PoËma gory and PoËma konca: Cvetaeva at the Crossroads of Romanticism and Modernism

Christopher W. Lemelin, Dickinson College

Cvetaeva's work is generally divided into an early, "romantic" (or neo-Romantic) period and a later, modern period, deemed her "mature style." Karlinsky, for example, notes that Romanticism is not found in its "typical form" in Cvetaeva's work after 1920, though he finds "remnants of Romanticism in Posle Rossii (Marina Cvetaeva: Her Life and Works). As Karlinsky's statements imply, however, close analysis of Cvetaeva's mature works often reveals that Romanticism does play a role in this period, often a polemical one. This paper will present one significant example of Cvetaeva's vacillation between Romanticism and Modernism and will show that the poet herself was acutely aware of their interplay.

I will focus on Cvetaeva's poËmy of 1924 (PoËma gory, PoËma konca) and will consider them on both the generic and the thematic level. These works were written in close succession--in fact, Cvetaeva wrote nothing else in the first half of 1924--yet they are usually treated separately and not as a diptych. A notable exception is Venclova ("PoËma gory i PoËma konca Mariny Cvetaevoj..."), who shows that while the poËmy treat the same subject matter, they differ considerably in their approach to it. This paper will continue a comparative analysis of these works and show that they may also be read as an example of Cvetaeva's polemic between a Romantic and a Modernist esthetic.
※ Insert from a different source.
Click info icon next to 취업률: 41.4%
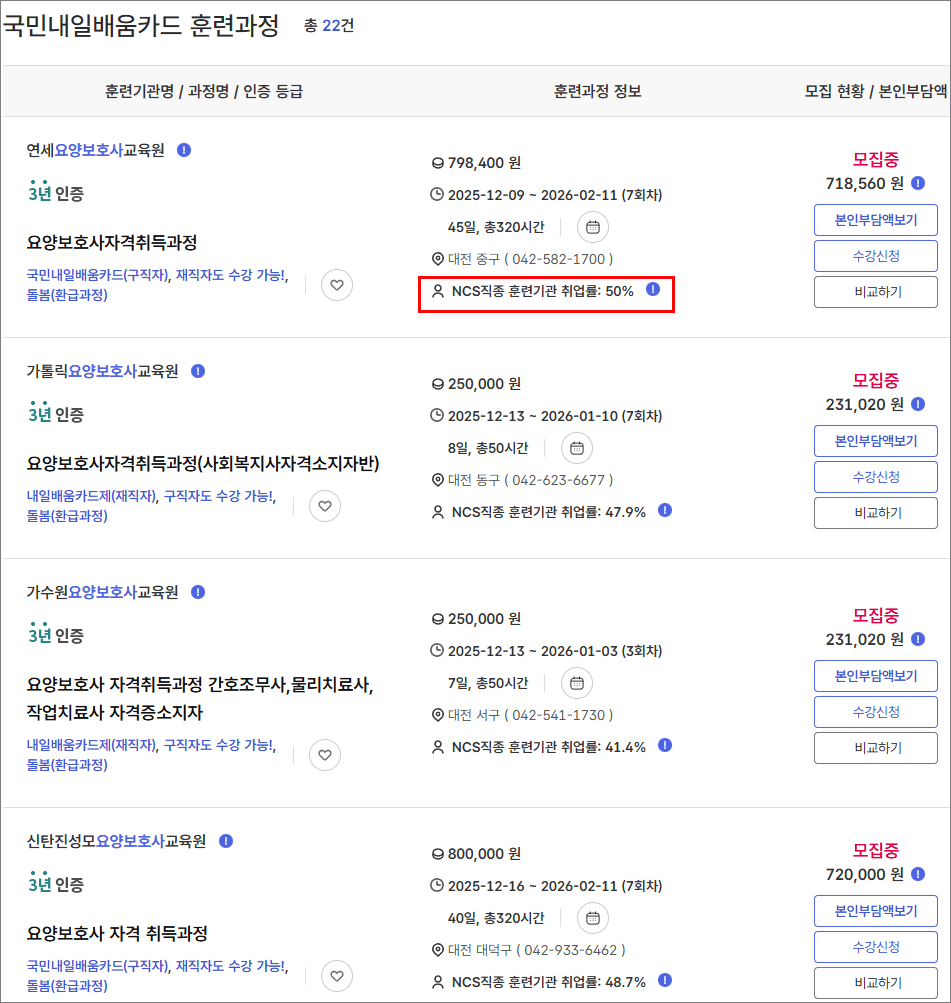tap(665, 745)
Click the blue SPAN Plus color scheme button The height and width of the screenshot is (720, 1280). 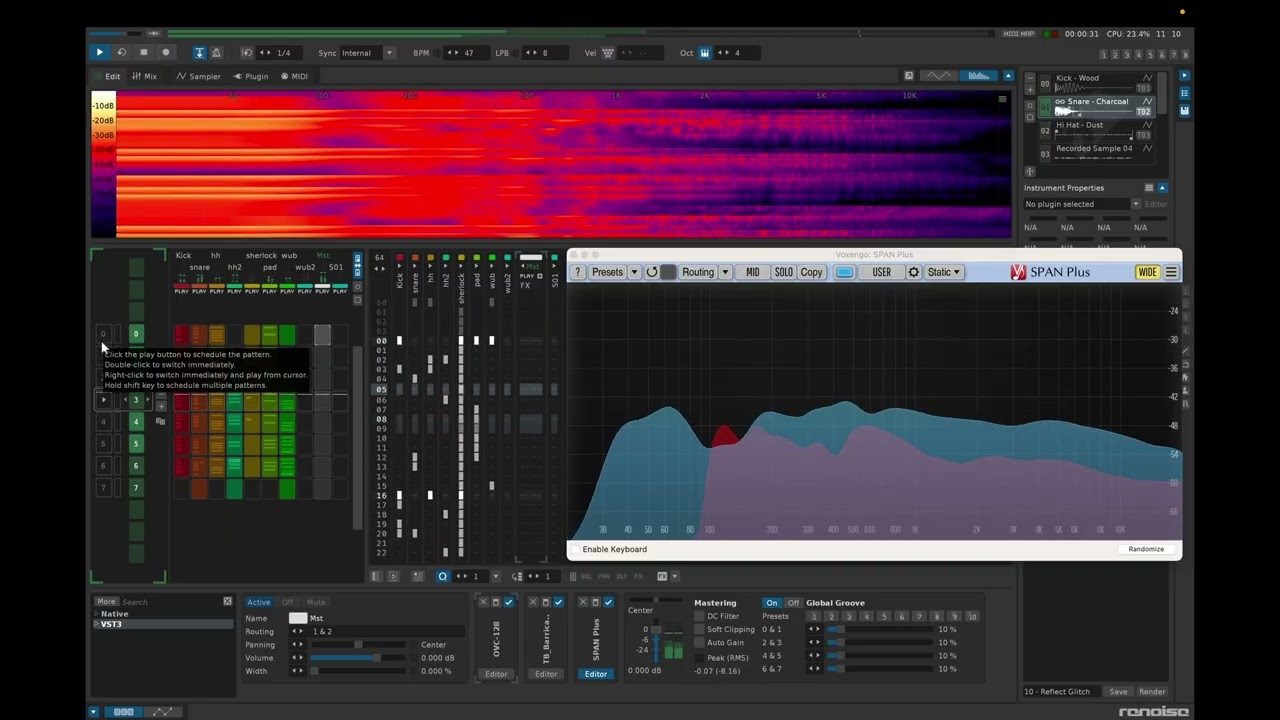point(844,272)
First, though Cvetaeva titled each work a "poËma," the two differ greatly in their structure; some even question if they can be considered members of the same genre. Analysis of the two works, utilizing theoretical studies of genre (e.g., Sapagov, Sloane, Hasty), shows that PoËma gory can best be called a "neo-Romantic" poËma, while PoËma konca belongs to a distinctly "Modernist" interpretation of the genre. For example, PoËma gory is composed of short, emotional episodes and eliminates the narrative line (similar to Symbolist poËmy). PoËma konca, like the "classic" poËma, contains a narrative line, but presents it in a fragmentary way that is particularly Modernist.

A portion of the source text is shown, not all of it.